Neste cenário, o negro é forçado a desenvolver um relacionamento consigo mesmo através do olhar alienante do branco. Sempre posto como Outro, nunca como um Self, o negro também passa a ver-se deste modo. Enquanto o branco se pergunta: “o que eu vejo?”, o negro se pergunta: “O que eles veem?”. Alguém só pode ser colocado no lugar de Outro quando sua subjetividade é negada, passando a ser visto, então, de forma essencializada, como um mero representante de uma raça. Isto implica na compreensão de que o desenvolvimento de pessoas

negras não está atrelado somente a eventos familiares, por exemplo, como boa parte das teorias psicológicas ocidentais afirmam, mas também a um contato traumático com uma violência irracional que as coloca como o Outro, o diferente, o incompatível, o estranho, o incomum (Kilomba, 2016).

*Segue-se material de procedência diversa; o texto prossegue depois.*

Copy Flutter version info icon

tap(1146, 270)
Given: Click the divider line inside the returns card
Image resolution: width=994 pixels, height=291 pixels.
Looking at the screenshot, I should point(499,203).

Por tal motivo, o suicídio pode acontecer como uma tentativa de se tornar um sujeito. Quando a pessoa decide não mais viver sobre as condições impostas pelo olhar branco, quando não mais suporta ser reduzida a posição de objeto, pode cometer um ato suicida como uma forma de buscar a sua subjetividade constantemente negada. Nesse sentido, o suicídio pode ter uma função subversiva contra a opressão racial. No passado, muitas mulheres escravizadas terminaram suas vidas e a de seus filhos para que não vivessem sob tais condições precárias e, isto, não agradava ao senhor branco que perdia a sua propriedade (Kilomba, 2016). Esta é mais uma situação que precisa ser compreendida pelos profissionais de saúde mental, considerando os atravessamentos da ideologia racista existente.

Percebe-se aqui que estudar o desenvolvimento de pessoas negras sem considerar como a realidade do racismo atravessa seus processos pessoais se traduz como inadequado ou descontextualizado. Pesquisas que não consideram esse fator estão reproduzindo o Self branco e o Outro negro, ainda que sem consciência disso. Devido ao racismo, pessoas negras experienciam a realidade de forma diferente das pessoas brancas. Quando o cenário colonial é revivido no presente, a violência experienciada pelas pessoas negras não o é por pessoas brancas. Isto implica considerar que as pesquisas que intentam colocar o negro no lugar de sujeito e não de objeto, precisam levar em conta este fator.

O cenário acadêmico é um espaço predominantemente branco, onde tem sido negado às pessoas negras o privilégio de falar. Kilomba denuncia que estudiosos brancos têm construído formalmente o negro como o Outro inferior, uma vez que é com este olhar de sujeito branco que realizam suas pesquisas pretensamente neutras. Nestas, em sua maioria, o negro não é

colocado no lugar de sujeito. Os temas, paradigmas, epistemologias e metodologias trabalhados refletem interesses políticos específicos de uma sociedade branca (Kilomba, 2016).

Cabe destacar que o negro não pode falar devido às estruturas de opressão que não permitem com que suas vozes sejam ouvidas e não porque aceita o lugar do Outro passivamente. De fato, as pessoas negras têm falado, mas devido ao racismo, suas vozes são continuamente desqualificadas ou deslegitimadas, especialmente no âmbito científico.

A autora relata sobre as constantes críticas que recebe por fazer um trabalho político, mas não de caráter científico e denuncia que tal afirmação trata-se de uma violenta ordem colonial ainda presente que determina quem pode falar. Em suas palavras, a mensagem que é colocada para os pesquisadores negros leva a percepção de que: “Eles (brancos) têm fatos, nós (negros) temos opiniões. Eles têm conhecimento, nós temos experiências” (p. 26). Com isso, ela conclui que a ciência não é um estudo apolítico da verdade, mas a reprodução de relações raciais de poder que define quem fala a verdade e quem deve acreditar nelas. Assim, se torna necessário elaborar questões que desafiem a autoridade colonial presente no discurso hegemônico. É através do estudo sobre a marginalidade em que o negro é colocado que se podem criar novas formas de emancipação para um novo sujeito.